Larry Jordan has an article on my Final Cut Pro X is ready and in fact being used for Professional work.

Now I did try and use FCP X right from the start with lessons, and I don’t think it is a professional program at all. Yes it might be faster to teach to someone with no previous editing knowledge as Larry says, but that is because it forces you to edit in a very specific way, and for me not a way that I find faster or better at all. And yes I am biased by all the horridness of Apple’s launch of FCP X and killing of the Final Cut Pro 7 suite, and that may bias me, but I also think that Larry making his living doing Final Cut Pro lessons may bias him.

And I hate how no one ever talks about the things that Final Cut Pro 7 is not setup to do, like working in a multi-user environment on an X-Serve or Edit Share. He does mention it is not that good at going to Pro Tools, which is a deal breaker, but also the inability to organize tracks makes for a mess of a timeline when I often use 15-20 tracks on a commercial, all for different elements or graphics to keep it organized, and to have that all haphazardly put randomly into the timeline is insane and a mess, and not at all professional!

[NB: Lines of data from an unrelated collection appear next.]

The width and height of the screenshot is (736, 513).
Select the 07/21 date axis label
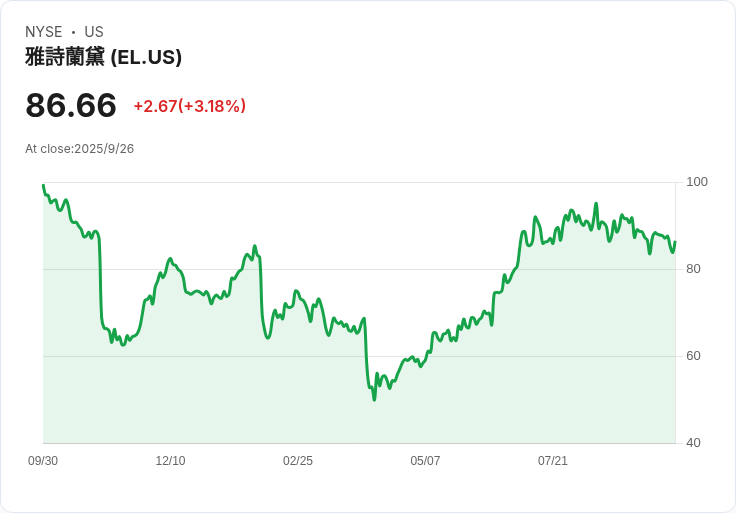(553, 461)
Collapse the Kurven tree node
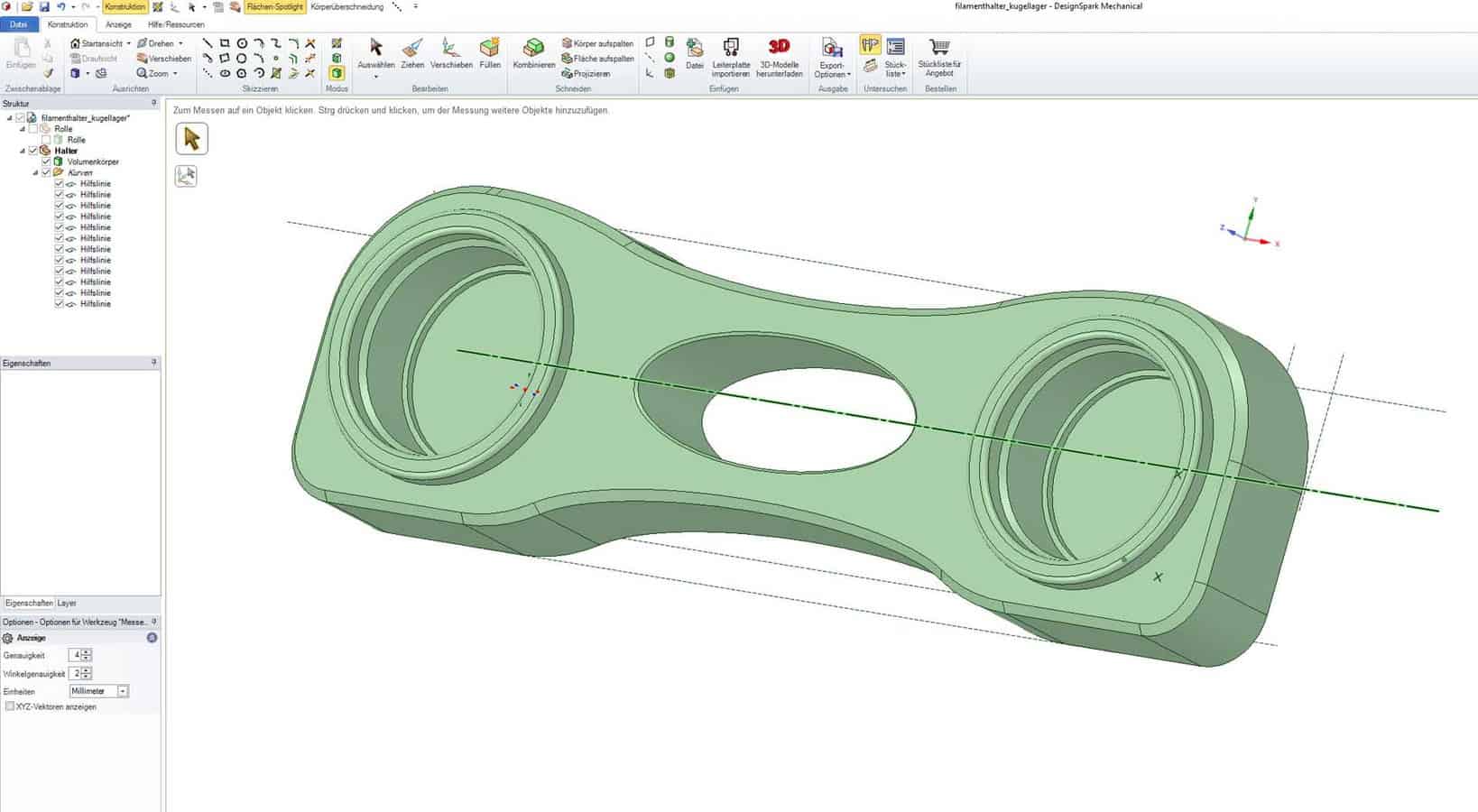Viewport: 1478px width, 812px height. pyautogui.click(x=35, y=172)

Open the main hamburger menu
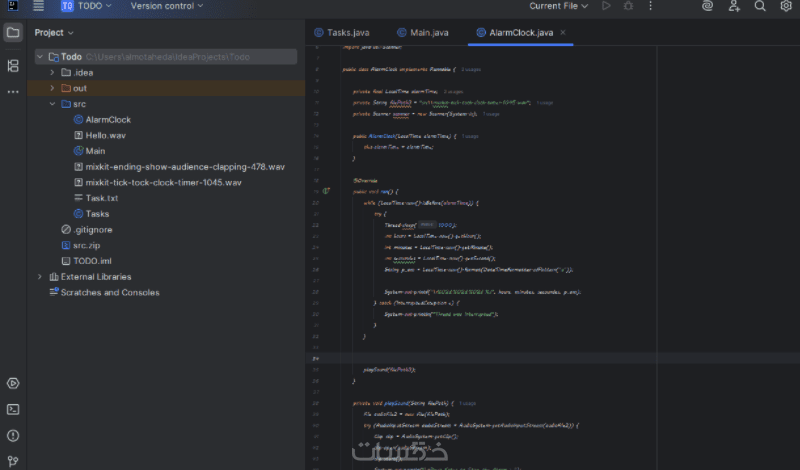pos(38,6)
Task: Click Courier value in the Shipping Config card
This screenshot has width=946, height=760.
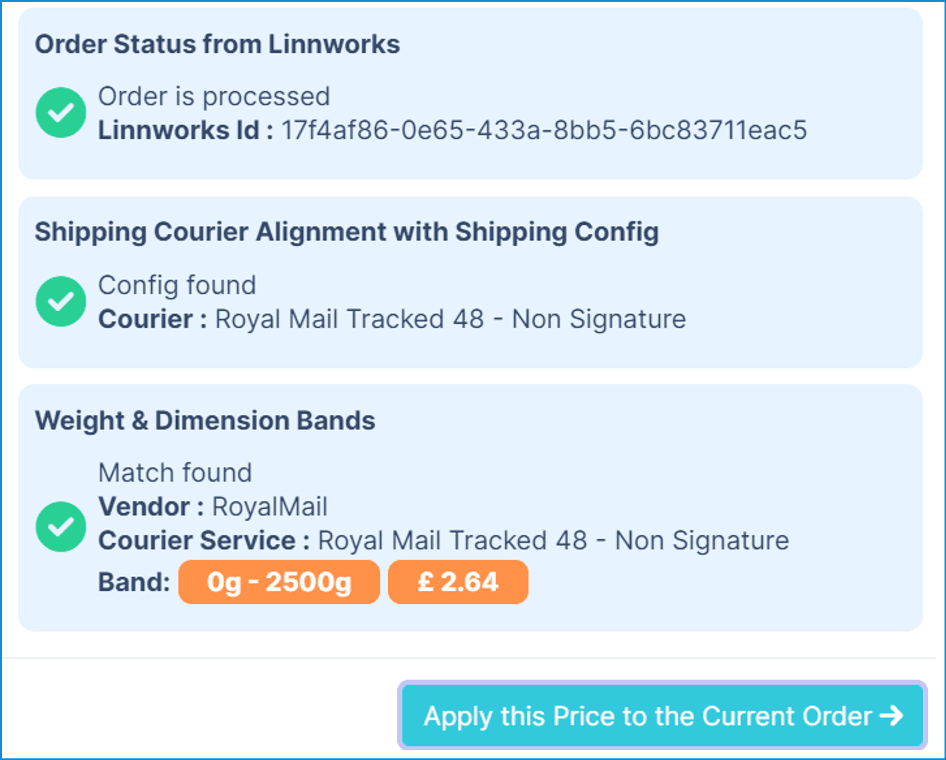Action: pyautogui.click(x=451, y=319)
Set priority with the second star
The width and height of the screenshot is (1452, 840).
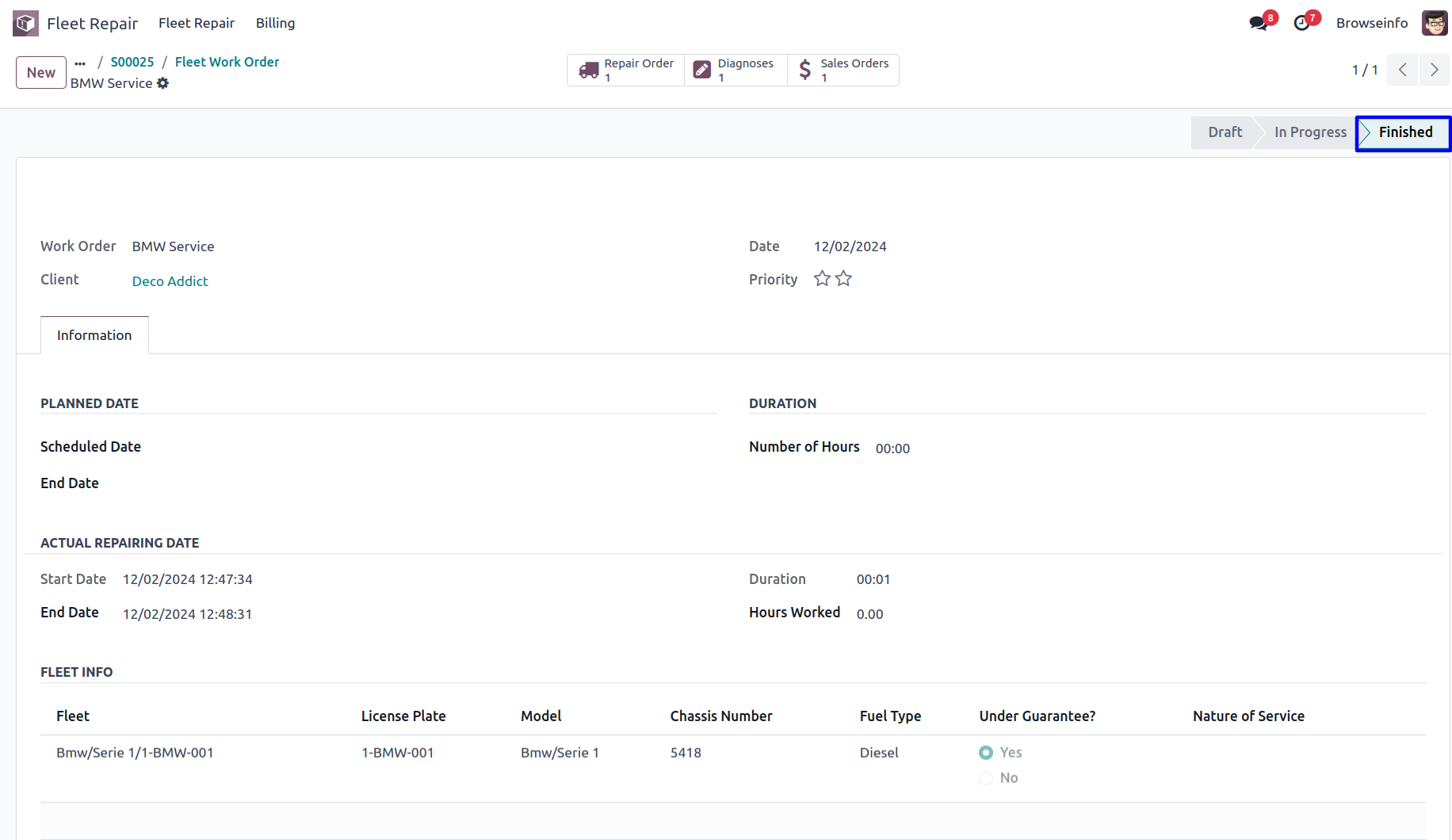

Now I do love the ability to mark clips by keywords and make it all easily searchable, but that could have easily been ported into a Final Cut Pro 8 and made it a really powerful 64 bit editing system instead of a mixture of 64 bit tech with iMovie conventions.

Even with all the additions I still see Final Cut Pro X as a mess and not-professional. It has too much wrong with it, and has so many weird bugs (see previous posts on Red Giant software and FCP X), and I just don’t see the magnetic timeline as being professional in a commercial environment or any graphics heavy environment where timeline organization is more important that clip organization, which I am perfectly capable of organizing myself.

StudioDaily on Dells over MacPros

StudioDaily has an article on editors picking Dell Computers over MacPro’s for editing, which may in fact be true (though the article is written by someone working for Dell), as the MacPro has basically stagnated for years now, but I also hate how they never bother upgrading a MacPro with more modern technology for speed tests. Like putting in a PC NVIDIA Geforce 675 GTX with 4GB of RAM. That will make a huge difference in speed, especially with CUDA compliant software like Premiere Pro or Black Magic’s DaVinci Resolve! It may not be a TESLA, but it also doesn’t come with the price, which could set you back well over $6000 for a QUADRO and a TESLA, vs under $500 for a GTX 675 which works with the Mac’s current power supply and can really upgrade your existing MacPro.

Now of course their is still the question of what Apple’s next MacPro will be like and if it will be a worthy and powerful successor to the current MacPro, but we won’t know till it comes out, hopefully at this years WWDC.

FCP.co on new MacPro’s

FCP.Co has 2 articles from 3D designer Peter Zigich on possible, though pretty out there designs for a new MacPro which Tim Cook has promised we will get this year (hopefully at WWDC).

The first is on a modular tower, and the second a smaller design using low powered AMD chips (wouldn’t that require a new OS and apps?).

Interesting ideas, though I doubt either will happen. I am hoping for something really powerful, and better would be the ability to use PC videos cards without Mac supplies firmware as long as you have drivers, and releasing the 2 GB of video ram limit, NVIDIA TESLA support would be great too, as well as many hard drives as you can stuff in there!